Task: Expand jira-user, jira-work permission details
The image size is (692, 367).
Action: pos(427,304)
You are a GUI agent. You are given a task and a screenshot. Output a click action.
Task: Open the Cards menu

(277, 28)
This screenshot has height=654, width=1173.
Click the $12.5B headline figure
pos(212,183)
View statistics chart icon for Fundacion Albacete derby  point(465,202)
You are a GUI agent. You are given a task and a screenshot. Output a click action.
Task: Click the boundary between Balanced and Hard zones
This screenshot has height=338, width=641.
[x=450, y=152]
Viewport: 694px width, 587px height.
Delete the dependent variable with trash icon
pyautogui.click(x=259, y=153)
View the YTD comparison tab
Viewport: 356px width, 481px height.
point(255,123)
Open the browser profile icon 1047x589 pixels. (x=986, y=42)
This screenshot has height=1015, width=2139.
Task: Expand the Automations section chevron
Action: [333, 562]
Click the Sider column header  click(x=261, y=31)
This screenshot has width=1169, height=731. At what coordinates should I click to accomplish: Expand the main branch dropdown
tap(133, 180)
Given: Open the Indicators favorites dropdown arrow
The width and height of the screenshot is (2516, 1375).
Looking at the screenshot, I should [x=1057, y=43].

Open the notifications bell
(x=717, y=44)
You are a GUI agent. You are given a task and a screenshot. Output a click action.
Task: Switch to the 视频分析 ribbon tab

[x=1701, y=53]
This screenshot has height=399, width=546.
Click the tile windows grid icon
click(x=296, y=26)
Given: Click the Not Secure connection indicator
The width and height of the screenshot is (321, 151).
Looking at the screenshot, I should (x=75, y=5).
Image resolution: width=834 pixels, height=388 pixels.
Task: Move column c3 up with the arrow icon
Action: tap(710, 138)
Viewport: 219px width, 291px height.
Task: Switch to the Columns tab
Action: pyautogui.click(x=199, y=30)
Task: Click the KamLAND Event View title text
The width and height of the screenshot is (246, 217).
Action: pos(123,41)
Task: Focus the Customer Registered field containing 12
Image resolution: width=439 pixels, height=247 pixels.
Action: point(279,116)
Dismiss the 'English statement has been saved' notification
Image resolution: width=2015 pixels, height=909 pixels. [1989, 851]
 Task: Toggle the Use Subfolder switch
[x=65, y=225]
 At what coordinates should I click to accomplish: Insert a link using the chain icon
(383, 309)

******

## WHAT THE TASK ASKS
Rewrite all of the data above as a numbered list, one line per item, and leave out the blank lines.

## EXERCISE RESULT
1. Task: Expand jira-user, jira-work permission details
2. The image size is (692, 367).
3. Action: pos(427,304)
4. You are a GUI agent. You are given a task and a screenshot. Output a click action.
5. Task: Open the Cards menu
6. (277, 28)
7. This screenshot has height=654, width=1173.
8. Click the $12.5B headline figure
9. pos(212,183)
10. View statistics chart icon for Fundacion Albacete derby  point(465,202)
11. You are a GUI agent. You are given a task and a screenshot. Output a click action.
12. Task: Click the boundary between Balanced and Hard zones
13. This screenshot has height=338, width=641.
14. [x=450, y=152]
15. Viewport: 694px width, 587px height.
16. Delete the dependent variable with trash icon
17. pyautogui.click(x=259, y=153)
18. View the YTD comparison tab
19. Viewport: 356px width, 481px height.
20. point(255,123)
21. Open the browser profile icon 1047x589 pixels. (x=986, y=42)
22. This screenshot has height=1015, width=2139.
23. Task: Expand the Automations section chevron
24. Action: [333, 562]
25. Click the Sider column header  click(x=261, y=31)
26. This screenshot has width=1169, height=731. At what coordinates should I click to accomplish: Expand the main branch dropdown
27. tap(133, 180)
28. Given: Open the Indicators favorites dropdown arrow
29. The width and height of the screenshot is (2516, 1375).
30. Looking at the screenshot, I should [x=1057, y=43].
31. Open the notifications bell
32. (x=717, y=44)
33. You are a GUI agent. You are given a task and a screenshot. Output a click action.
34. Task: Switch to the 视频分析 ribbon tab
35. [x=1701, y=53]
36. This screenshot has height=399, width=546.
37. Click the tile windows grid icon
38. click(x=296, y=26)
39. Given: Click the Not Secure connection indicator
40. The width and height of the screenshot is (321, 151).
41. Looking at the screenshot, I should (x=75, y=5).
42. Image resolution: width=834 pixels, height=388 pixels.
43. Task: Move column c3 up with the arrow icon
44. Action: tap(710, 138)
45. Viewport: 219px width, 291px height.
46. Task: Switch to the Columns tab
47. Action: pyautogui.click(x=199, y=30)
48. Task: Click the KamLAND Event View title text
49. The width and height of the screenshot is (246, 217).
50. Action: pos(123,41)
51. Task: Focus the Customer Registered field containing 12
52. Image resolution: width=439 pixels, height=247 pixels.
53. Action: point(279,116)
54. Dismiss the 'English statement has been saved' notification
55. Image resolution: width=2015 pixels, height=909 pixels. [1989, 851]
56.  Task: Toggle the Use Subfolder switch
57. [x=65, y=225]
58.  At what coordinates should I click to accomplish: Insert a link using the chain icon
59. (383, 309)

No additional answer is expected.